The solution is a deployment configuration file, a .deployments file. Yes, Windows won’t let you right click and create a file called “.deployment”, nor rename an existing file to that name, so you need to save it directly to that name from Visual Studio or just type the following in cmd.exe: (yes, the command means to copy from the Console, as in what you type, so just type the config file and finish with Ctrl+Z which means End of File and press enter again).

C:\Users\H4xx0rD00d\teh_c0dez\awesomerepo>copy con: .deployment
[config]
project = theActualFolderWhereTheProjectThatShouldBeDeployedResides
^Z
        1 file(s) copied.
C:\Users\H4xx0rD00d\teh_c0dez\awesomerepo>

After you add, commit and push that file, Azure will know which project to deploy. Further documentation on the .deployment file is available here.

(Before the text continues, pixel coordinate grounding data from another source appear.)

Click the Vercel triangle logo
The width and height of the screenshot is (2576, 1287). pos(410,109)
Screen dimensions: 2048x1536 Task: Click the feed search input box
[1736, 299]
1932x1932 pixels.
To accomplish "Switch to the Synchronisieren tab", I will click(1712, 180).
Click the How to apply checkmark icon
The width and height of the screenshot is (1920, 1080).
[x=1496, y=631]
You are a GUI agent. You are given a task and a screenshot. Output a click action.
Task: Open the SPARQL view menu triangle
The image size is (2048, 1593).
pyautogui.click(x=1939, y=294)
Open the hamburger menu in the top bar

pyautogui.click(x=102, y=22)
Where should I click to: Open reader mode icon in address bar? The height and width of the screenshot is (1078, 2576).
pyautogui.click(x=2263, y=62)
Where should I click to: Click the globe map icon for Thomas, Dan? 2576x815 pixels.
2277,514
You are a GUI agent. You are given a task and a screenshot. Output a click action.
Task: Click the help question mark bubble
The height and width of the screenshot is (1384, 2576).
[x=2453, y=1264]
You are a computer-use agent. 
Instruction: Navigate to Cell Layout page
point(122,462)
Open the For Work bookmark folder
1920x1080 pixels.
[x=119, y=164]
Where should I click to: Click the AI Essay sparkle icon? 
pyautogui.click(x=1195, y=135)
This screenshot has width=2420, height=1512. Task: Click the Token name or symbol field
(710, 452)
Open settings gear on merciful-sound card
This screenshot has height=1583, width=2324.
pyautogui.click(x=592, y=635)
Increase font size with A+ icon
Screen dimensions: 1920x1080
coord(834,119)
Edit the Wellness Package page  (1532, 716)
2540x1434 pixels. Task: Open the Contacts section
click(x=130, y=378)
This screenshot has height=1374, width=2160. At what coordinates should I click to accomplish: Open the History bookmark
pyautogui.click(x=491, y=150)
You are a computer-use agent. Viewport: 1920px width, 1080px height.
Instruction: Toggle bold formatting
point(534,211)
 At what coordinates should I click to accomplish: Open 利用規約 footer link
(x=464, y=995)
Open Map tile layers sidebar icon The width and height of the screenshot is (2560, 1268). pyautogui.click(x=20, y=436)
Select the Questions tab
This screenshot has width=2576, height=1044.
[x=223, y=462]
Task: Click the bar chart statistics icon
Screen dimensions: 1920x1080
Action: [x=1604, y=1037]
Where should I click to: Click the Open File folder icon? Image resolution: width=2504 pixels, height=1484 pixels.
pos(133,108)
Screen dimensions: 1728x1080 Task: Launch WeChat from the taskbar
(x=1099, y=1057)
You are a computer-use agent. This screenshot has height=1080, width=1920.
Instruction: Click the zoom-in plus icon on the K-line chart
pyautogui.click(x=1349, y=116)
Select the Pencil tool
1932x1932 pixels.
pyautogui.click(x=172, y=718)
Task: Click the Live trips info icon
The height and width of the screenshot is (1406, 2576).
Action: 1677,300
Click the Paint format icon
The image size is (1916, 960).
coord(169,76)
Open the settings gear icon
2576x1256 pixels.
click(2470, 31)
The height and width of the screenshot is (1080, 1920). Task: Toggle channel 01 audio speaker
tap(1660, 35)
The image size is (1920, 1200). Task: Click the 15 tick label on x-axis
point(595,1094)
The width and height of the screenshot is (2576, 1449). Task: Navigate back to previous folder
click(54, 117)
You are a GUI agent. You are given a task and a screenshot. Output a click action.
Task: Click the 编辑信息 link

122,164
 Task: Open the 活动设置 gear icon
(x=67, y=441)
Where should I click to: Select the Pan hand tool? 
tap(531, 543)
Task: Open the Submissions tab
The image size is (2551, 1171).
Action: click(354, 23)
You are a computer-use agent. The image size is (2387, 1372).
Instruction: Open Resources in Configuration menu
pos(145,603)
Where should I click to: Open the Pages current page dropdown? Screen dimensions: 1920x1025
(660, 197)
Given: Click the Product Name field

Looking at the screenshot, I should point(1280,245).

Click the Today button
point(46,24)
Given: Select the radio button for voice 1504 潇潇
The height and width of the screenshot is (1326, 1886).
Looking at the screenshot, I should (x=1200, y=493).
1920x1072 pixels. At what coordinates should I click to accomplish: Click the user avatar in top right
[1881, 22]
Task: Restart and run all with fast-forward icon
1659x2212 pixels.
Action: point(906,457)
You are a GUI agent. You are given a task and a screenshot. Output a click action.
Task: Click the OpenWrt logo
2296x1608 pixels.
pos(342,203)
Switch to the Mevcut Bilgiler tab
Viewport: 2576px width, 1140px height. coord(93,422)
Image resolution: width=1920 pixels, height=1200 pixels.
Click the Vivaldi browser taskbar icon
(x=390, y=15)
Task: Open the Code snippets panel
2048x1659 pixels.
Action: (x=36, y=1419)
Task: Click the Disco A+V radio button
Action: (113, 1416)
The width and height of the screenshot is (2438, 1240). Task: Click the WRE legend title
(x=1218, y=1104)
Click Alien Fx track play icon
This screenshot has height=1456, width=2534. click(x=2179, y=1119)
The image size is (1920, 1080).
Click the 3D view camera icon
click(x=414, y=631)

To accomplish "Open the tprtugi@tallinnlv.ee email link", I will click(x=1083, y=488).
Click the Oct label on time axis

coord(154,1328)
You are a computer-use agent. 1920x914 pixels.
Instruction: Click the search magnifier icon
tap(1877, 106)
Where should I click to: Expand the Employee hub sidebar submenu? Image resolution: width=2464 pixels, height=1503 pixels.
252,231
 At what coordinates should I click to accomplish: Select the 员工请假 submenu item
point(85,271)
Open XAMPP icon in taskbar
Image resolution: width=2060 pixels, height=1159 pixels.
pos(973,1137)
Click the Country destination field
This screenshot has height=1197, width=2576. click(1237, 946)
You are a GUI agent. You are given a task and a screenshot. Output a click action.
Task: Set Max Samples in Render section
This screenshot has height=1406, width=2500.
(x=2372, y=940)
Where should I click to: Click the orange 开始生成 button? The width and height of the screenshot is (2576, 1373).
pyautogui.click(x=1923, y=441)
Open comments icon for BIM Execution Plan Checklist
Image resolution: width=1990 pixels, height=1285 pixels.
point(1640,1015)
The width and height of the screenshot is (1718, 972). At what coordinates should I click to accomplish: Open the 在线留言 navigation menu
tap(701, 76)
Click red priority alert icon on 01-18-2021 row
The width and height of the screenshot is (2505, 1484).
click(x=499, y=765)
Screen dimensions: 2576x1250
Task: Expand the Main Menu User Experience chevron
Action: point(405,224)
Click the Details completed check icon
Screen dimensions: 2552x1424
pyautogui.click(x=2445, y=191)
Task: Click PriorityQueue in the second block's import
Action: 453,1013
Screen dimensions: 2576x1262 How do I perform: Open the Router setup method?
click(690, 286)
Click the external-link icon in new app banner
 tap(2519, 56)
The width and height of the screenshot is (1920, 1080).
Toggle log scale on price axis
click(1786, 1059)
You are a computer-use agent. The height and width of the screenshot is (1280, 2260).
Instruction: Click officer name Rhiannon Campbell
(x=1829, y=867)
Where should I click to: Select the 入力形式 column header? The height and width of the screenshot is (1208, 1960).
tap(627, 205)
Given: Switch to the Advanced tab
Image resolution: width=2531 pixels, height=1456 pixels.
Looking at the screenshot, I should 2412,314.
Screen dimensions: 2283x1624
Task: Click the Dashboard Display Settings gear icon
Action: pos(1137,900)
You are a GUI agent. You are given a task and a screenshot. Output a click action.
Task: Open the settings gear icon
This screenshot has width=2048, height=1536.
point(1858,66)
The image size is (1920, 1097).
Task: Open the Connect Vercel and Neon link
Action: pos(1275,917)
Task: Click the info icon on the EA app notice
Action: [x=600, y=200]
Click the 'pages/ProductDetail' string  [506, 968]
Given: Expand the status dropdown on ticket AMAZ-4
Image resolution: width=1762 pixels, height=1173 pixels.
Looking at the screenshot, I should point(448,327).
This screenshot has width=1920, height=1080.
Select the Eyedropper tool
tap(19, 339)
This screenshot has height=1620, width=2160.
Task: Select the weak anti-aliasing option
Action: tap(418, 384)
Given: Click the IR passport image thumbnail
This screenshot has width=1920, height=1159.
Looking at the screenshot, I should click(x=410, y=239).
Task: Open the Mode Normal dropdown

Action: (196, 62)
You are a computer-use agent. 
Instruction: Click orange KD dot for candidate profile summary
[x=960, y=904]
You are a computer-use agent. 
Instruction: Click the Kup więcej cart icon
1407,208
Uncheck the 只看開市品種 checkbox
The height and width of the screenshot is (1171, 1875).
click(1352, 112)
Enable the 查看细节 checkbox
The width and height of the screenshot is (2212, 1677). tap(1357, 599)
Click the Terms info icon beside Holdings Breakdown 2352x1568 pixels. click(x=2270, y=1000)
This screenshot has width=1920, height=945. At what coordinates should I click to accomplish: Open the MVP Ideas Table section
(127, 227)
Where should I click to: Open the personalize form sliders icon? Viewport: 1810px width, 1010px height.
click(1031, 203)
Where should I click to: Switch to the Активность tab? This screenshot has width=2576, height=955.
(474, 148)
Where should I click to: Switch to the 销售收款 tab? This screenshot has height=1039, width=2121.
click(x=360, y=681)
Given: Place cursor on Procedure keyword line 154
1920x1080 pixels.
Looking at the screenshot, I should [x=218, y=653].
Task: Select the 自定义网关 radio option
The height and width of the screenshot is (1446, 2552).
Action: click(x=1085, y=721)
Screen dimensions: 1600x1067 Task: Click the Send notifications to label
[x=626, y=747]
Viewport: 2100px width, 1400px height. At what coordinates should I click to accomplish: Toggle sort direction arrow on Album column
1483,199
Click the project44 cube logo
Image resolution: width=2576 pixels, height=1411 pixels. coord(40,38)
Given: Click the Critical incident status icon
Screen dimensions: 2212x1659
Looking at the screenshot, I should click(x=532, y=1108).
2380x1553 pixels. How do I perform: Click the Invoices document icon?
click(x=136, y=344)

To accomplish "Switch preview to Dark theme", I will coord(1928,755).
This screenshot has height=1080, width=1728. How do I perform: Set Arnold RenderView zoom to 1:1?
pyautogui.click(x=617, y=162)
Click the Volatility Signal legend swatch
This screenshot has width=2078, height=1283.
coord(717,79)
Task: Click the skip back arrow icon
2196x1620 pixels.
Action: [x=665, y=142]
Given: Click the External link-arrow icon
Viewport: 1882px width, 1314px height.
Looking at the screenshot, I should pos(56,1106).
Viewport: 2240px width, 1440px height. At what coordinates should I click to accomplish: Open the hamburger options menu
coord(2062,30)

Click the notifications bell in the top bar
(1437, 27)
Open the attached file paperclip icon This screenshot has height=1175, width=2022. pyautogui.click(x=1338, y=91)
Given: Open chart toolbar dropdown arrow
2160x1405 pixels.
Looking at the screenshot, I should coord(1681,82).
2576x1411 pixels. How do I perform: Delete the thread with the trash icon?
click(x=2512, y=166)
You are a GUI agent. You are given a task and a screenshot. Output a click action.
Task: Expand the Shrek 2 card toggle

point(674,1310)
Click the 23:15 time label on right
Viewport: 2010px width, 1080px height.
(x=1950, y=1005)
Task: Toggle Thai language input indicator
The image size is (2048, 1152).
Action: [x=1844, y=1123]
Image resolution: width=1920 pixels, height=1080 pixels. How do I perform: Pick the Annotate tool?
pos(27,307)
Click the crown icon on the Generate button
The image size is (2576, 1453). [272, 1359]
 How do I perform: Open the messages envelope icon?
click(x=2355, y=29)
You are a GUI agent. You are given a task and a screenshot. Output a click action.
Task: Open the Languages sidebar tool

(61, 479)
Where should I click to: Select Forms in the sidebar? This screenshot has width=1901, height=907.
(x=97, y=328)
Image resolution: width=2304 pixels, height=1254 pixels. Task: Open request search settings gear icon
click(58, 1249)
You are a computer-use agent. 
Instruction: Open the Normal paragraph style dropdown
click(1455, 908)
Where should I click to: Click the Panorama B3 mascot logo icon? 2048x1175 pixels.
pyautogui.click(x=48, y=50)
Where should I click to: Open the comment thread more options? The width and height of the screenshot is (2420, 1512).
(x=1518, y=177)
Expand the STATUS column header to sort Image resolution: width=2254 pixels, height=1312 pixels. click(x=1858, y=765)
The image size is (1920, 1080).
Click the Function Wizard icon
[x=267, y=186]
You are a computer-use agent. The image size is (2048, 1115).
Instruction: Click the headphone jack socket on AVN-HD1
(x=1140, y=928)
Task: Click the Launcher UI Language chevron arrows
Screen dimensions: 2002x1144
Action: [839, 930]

Compilation fails with missing references

If you are using Nuget to manage your dependencies, you can choose either of two routes, Nuget Package Restore where Kudu will download the relevant libraries for you, or just committing your entire .nuget folder to your Git repository so that all your reference libraries are available for compilation on Azure.

The first option makes your repository more light-weight, but on the other hand you would be hoping that whomever manages the nuget packages on which you depend aren’t cheeky, like Microsoft have been in the past and withdraw the packages from under you, or that the maintainer misses a breaking change thus violating SemVer versioning causing Kudu to supply your app with an incompatible library.

With the second option you get a bulkier Repo, but you are in control of new versions of dependent libraries so that you can find out that they truly work with your system before you deploy. It works almost the same if you manually maintain your dependencies in the form of a Lib folder containing the DLLs that you need. Just ensure your Libs folder has been comitted to your Git repo and Kudu will be able to find them.